Still is that the only reason? Among others, the snow sports industry trade newsletter -The Snow Industry Letter – reported a number of other concerns cited by industry insiders and Vail personnel. These include labor shortages, leadership turnover, the Omicron variant and the sale of too many Epic Passes that have led to crowded slopes especially during the holidays and on weekends. The bi-weekly TSIL newsletter is subscription-based but its Facebook page is available to the public.
Recently, at Stevens Pass in Washington state, more than 41,000 people had signed a petition asking Vail Resorts to improve conditions that had frustrated season pass holders. Vail recently replaced the Stevens Pass GM, Tom Fortune, who went on to become the GM at Heavenly. In the East, Attitash general manager, Greg Gavrilets resigned in mid-January to take a job at Mt Rose, near Lake Tahoe and not a Vail property. At least Vail’s most recent acquisitions in southern Pennsylvania have bounced back from a sluggish holiday period and very cold temperatures in the region have rejuvenated snowmaking operations.

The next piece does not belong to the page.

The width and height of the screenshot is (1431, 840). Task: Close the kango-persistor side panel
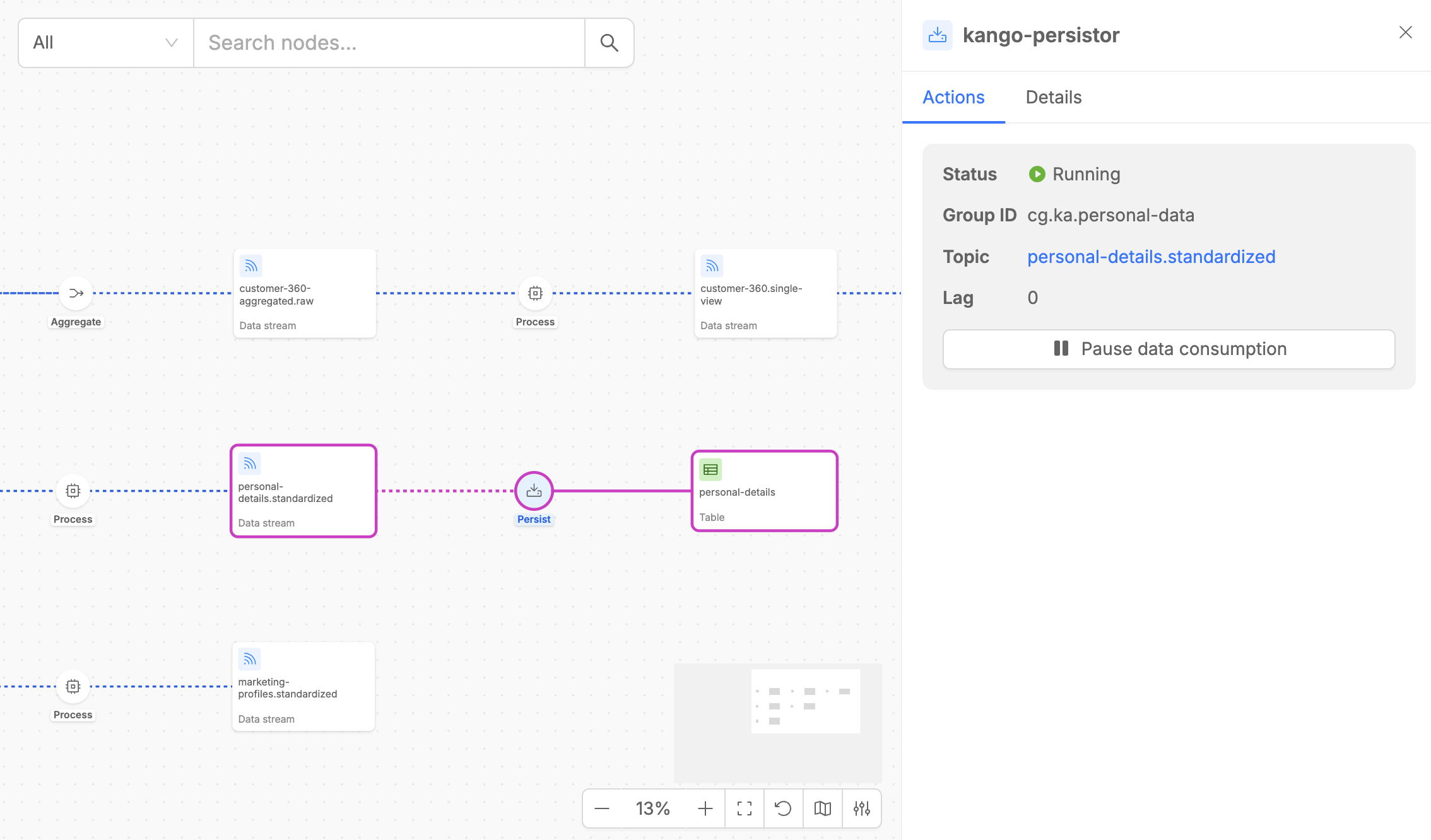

And Wall Street appears to be noticing the struggle. Vail Resorts’ stock peaked at $372.51 in early November, a month before the company reported selling 2.1 million advance tickets and season passes and told investors it had $1.5 billion in cash on hand for new acquisitions. As of January 21, 2022, Vail Resorts was trading below $300 a share.
Quick Quiz: Do you know who has the coldest chair lift in New England? According to a Boston.com article, the consensus seems to be Jay Peak’s Green Mountain Flyer Quad. The lift has been dubbed The Freezer. One Brookline, MA resident summed it up this way, according to the article: “It catches the wind just right and sometimes moves backwards with gusts. Should be a windmill.”
On a positive note, the ride down is supposedly worth it.
Cannon Mountain’s Cannonball came in second. According to the article, one Cannon Mountain customer commented “You can look to the left and see wind and snowblown trees that only look like they could be in Siberia, or maybe a Bob Ross painting. I would give you a more accurate location but my eyelids are usually frozen shut and tearing up through what little exposed face I have showing.”
The article goes on to mention several other cold lifts in the Northeast.